Задание :: Продолжите отрывок о поездке по Италии, начав сразу после его последнего предложения.

Выбранный отрывок ::
☆ ☆ ☆ ☆ ☆

Из ученых наших в Риме я застал М. Ростовцева и Вячеслава Иванова – с ними познакомился, бывал у них. У Иванова, незадолго перед тем приехавшего из Парижа (перед Парижем он жил в Германии), была маленькая дочка, свободно, мило говорившая по‑итальянски. Перед тем в Париже она так же легко усвоила себе речь французскую, а еще раньше – немецкую, причем всякий раз, при переходе к другому языку, она совершенно забывала тот язык, на котором болтала перед тем.

 

М. В. Нестеров. Альбано. Из альбомных зарисовок. 1889

 

Мой месяц кончался; надо было подвести итог тому, что я вынес от своего краткого там пребывания, и я все же чувствовал, что стал богаче: я своими глазами видел, своим умом постиг, своим чувством пережил великий Рим, все его великие моменты. И это для меня было чрезвычайно важно. Я знал, что такое личное впечатление, знал и то, как ценно первое личное впечатление. Я теперь его имел и надеялся, что мне удастся сделать соответственные выводы. Так же я почему‑то думал, что в Италию и впредь мне путь не заказан, что в эту дивную страну, в Рим я еще не раз вернусь, переживу все вновь, дополню. А теперь довольно – надо ехать дальше, в Неаполь, посмотреть Помпею и пожить недели две‑три на Капри, о котором я много слышал и мечтал о нем давно. Да нужно было хотя немного привести свои впечатления в порядок. За время своего путешествия было столько пережито, видено, а впереди были еще Париж, Берлин, Мюнхен, Дрезден. Надо было рассчитать свои силы, с тем чтобы по возвращении домой можно было приступить к новой картине, которая все более и более выяснялась в моем воображении. Впереди было «Видение отроку Варфоломею»…

Итак, через несколько дней в поход – на юг, к морю… Самые лучшие чувства наполняли мою душу. Письма в Уфу были счастливые, довольные, они радовали моих стариков.

☆ ☆ ☆ ☆ ☆

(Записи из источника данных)
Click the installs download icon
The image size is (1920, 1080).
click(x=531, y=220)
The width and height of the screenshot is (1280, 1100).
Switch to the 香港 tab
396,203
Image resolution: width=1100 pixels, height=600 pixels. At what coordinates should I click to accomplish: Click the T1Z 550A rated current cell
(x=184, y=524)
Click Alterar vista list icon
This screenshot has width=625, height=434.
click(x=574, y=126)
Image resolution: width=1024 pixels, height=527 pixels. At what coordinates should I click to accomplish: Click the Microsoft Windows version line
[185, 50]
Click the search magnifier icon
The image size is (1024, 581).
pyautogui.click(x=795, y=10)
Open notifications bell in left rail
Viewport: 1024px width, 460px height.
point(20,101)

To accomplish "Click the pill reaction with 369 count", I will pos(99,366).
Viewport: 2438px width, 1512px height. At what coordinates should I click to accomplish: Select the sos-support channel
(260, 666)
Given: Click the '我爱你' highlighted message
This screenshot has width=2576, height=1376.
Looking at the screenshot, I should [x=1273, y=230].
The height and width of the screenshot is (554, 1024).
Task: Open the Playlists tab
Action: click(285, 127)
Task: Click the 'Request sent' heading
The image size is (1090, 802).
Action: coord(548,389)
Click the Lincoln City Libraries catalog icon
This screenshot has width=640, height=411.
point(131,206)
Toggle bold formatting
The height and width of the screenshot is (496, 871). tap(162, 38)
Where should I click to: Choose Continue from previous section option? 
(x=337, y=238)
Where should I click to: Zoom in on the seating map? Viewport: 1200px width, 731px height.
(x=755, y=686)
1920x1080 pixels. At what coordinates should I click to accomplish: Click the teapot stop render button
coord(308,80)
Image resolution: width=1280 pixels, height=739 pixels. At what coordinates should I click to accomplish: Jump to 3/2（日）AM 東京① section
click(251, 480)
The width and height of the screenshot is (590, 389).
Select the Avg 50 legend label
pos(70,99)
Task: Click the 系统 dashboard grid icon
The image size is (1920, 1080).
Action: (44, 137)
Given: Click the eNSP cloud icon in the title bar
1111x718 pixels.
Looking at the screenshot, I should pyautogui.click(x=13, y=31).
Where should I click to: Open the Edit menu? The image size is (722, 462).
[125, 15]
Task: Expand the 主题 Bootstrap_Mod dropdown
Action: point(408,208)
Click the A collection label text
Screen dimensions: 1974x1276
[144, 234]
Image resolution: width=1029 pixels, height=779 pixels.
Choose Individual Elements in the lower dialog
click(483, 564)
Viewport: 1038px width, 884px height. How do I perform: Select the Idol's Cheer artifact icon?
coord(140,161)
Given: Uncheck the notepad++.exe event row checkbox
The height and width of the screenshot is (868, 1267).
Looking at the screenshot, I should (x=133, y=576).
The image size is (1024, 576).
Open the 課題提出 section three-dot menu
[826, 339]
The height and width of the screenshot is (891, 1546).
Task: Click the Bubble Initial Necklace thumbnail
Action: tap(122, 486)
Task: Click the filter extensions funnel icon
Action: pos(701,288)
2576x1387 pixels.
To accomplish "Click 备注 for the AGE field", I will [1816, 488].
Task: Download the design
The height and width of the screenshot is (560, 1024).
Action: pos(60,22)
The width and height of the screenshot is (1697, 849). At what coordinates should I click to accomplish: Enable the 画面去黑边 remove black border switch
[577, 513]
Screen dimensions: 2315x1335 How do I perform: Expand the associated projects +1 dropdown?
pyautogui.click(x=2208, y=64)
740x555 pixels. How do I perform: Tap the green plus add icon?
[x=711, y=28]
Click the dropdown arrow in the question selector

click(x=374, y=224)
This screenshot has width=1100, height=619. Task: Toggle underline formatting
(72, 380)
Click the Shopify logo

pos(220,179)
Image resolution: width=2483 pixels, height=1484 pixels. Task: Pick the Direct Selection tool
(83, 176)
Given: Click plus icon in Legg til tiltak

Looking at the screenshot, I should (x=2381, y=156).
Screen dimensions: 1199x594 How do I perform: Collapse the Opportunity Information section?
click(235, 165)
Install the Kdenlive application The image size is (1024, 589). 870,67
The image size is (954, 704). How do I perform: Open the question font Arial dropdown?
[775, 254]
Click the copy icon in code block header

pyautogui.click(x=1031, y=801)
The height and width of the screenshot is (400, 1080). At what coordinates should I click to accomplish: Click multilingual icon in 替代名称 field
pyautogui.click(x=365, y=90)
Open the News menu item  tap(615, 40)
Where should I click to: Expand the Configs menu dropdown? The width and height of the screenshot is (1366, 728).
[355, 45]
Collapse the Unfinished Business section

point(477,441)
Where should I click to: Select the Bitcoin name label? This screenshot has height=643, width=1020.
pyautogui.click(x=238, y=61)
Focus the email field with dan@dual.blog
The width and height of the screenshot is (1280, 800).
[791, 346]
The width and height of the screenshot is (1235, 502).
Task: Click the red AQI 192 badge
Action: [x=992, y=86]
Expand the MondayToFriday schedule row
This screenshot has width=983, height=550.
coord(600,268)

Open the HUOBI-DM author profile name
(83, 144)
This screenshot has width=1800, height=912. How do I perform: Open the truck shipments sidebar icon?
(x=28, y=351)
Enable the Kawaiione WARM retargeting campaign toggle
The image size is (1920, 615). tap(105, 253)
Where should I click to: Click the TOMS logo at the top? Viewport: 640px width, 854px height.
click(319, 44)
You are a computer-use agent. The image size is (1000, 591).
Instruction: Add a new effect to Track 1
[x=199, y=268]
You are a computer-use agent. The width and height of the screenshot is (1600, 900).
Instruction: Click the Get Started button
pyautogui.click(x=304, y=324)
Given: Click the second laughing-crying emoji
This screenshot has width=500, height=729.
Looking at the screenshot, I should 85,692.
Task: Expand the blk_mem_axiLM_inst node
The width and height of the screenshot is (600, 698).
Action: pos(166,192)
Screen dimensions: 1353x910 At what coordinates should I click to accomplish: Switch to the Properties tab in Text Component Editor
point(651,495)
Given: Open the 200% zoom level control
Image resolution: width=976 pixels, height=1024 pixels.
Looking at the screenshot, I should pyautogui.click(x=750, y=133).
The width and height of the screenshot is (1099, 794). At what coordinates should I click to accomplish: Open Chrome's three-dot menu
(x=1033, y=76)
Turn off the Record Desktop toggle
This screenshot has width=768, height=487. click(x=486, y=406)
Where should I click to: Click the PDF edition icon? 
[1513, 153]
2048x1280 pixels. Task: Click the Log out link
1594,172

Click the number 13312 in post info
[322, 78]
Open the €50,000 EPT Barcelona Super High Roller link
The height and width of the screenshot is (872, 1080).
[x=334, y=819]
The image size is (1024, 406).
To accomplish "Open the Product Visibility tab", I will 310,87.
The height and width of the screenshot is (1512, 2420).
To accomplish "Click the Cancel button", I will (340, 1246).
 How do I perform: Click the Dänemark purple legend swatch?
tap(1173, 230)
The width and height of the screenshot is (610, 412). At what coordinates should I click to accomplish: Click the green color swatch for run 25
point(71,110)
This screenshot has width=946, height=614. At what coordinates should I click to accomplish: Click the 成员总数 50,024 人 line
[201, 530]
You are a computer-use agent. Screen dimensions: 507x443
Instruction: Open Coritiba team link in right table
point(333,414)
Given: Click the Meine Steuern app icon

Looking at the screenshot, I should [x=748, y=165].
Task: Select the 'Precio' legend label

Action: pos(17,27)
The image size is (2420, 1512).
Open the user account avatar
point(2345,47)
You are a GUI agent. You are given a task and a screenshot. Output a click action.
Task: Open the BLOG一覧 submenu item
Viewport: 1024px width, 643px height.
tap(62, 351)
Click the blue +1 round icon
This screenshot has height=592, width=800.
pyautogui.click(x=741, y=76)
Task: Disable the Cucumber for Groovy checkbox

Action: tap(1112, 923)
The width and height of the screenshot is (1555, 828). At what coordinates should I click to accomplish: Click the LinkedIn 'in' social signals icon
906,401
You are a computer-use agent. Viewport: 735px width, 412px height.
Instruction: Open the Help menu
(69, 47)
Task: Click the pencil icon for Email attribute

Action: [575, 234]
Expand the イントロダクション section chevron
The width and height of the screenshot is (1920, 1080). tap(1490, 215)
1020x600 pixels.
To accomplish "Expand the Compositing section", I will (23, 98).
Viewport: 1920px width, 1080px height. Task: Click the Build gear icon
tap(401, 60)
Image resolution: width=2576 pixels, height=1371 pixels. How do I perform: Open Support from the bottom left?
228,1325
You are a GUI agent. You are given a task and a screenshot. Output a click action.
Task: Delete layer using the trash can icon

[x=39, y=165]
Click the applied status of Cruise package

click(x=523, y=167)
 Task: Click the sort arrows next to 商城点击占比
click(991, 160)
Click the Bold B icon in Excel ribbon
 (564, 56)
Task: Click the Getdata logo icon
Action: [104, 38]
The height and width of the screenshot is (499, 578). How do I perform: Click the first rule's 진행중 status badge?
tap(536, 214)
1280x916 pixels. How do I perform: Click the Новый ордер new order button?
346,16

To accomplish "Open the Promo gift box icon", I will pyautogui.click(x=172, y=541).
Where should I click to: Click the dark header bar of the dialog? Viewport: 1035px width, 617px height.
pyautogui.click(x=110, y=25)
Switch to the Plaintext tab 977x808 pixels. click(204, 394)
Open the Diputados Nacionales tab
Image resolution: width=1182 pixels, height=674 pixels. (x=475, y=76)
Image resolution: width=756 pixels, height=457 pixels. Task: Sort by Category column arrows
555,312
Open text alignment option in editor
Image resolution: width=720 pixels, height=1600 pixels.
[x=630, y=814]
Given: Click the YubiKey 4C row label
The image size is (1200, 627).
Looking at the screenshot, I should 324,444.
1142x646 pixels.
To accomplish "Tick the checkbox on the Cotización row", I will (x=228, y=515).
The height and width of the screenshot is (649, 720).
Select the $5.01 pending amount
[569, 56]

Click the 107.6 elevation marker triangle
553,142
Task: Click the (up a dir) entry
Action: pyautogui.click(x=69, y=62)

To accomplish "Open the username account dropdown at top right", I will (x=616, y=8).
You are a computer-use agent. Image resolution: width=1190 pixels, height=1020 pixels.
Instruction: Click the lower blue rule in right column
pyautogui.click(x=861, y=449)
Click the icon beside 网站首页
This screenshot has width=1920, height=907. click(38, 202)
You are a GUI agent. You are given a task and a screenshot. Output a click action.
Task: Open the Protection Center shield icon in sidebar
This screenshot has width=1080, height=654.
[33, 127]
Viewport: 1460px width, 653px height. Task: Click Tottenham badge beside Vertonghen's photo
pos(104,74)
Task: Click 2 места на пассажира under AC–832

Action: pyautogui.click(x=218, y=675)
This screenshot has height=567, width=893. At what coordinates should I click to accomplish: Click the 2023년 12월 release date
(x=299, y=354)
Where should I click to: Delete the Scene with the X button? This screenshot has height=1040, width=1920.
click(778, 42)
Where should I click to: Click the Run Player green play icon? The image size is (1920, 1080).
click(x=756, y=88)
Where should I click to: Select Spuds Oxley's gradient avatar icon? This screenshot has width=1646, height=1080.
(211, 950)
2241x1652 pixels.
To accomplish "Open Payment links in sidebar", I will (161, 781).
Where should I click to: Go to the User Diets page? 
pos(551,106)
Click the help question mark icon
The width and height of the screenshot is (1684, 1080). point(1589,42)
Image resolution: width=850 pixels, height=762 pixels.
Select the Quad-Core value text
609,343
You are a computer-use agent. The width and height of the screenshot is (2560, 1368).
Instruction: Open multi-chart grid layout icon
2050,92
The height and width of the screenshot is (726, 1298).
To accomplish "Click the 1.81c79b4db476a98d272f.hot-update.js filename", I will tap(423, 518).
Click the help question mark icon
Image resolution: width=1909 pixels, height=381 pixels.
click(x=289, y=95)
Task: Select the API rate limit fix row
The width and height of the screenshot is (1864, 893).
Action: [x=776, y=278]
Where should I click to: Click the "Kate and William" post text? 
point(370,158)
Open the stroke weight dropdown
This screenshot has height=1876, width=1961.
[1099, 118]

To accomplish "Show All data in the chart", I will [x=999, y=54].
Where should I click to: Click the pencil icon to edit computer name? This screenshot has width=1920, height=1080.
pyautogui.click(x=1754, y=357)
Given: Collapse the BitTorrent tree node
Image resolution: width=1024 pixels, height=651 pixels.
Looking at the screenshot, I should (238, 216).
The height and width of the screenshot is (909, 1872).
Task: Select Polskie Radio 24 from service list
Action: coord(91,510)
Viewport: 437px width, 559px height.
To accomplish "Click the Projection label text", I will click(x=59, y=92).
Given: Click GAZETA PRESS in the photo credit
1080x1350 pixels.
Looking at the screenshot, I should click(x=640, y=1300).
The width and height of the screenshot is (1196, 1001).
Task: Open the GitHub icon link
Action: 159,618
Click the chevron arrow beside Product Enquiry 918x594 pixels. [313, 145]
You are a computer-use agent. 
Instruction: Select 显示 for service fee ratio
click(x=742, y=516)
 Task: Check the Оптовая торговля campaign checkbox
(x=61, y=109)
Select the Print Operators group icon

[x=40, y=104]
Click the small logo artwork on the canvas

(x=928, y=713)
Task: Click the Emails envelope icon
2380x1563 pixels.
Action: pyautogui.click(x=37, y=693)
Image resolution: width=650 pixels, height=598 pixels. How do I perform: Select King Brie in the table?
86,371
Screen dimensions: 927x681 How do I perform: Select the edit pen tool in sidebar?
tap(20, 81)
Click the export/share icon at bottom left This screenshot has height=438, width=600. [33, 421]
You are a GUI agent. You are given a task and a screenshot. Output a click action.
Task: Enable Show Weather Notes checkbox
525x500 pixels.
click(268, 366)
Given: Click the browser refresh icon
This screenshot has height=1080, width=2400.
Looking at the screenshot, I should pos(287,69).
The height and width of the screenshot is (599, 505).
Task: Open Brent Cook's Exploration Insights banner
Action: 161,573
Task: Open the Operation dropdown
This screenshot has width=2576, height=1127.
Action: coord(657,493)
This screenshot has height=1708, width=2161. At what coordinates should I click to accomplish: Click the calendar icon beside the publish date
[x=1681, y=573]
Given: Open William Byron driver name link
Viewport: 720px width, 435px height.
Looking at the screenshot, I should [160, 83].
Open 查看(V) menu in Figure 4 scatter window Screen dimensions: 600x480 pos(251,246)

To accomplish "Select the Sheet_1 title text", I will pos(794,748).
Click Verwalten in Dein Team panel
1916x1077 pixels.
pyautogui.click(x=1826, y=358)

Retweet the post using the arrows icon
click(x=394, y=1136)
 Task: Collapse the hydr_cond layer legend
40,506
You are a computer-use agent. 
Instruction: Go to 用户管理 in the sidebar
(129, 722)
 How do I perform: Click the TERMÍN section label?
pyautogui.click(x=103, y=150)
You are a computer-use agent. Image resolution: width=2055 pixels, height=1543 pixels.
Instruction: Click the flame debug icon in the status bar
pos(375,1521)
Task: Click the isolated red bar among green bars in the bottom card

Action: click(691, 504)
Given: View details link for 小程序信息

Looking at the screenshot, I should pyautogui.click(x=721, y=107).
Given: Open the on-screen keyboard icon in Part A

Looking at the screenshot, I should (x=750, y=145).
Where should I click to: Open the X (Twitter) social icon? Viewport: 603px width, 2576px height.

☆ ☆ ☆ ☆ ☆

Результат ::
В назначенный день мы собрались у Чезаре, покушали и выпили. Потом мои друзья проводили меня на вокзал, и с самыми лучшими пожеланиями я уехал, с тем чтобы вернуться в Рим через два года с другими задачами…

 

 

* * *

 

Вот я и в Неаполе. Передо мной Везувий. Брожу по Санта Лючиа, еще по старой папской Санта Лючиа; покупаю у Беляева «рикорди ди Наполи» для моих милых уфимцев. Хожу в Неаполитанский музей. Поднимаюсь по так называемой «ослиной» лестнице на Сан Мартино. Перед моими глазами расстилается голубой Неаполитанский залив с туманными Капри, Иския… Всюду слышна музыка, дивный говор красивого, беспечного народа. Так прошло два‑три дня. Надо двигаться дальше – в Помпею. Вот я и там, в отеле Диомеда. Прогуливаюсь по улицам несчастного города, погибшего ко славе Карла Брюллова. Купаюсь в Неаполитанском заливе, наконец, нанимаю извозчика и через Кастелла‑маре еду в Сорренто. Кругом «сон на яву». В Сорренто восхищаюсь дивной природой, пробираюсь к морю в надежде выкупаться, но, испуганный массой народа – мужчин и дам в купальных костюмах, испуганный этим зрелищем, откладываю свое намерение до Капри.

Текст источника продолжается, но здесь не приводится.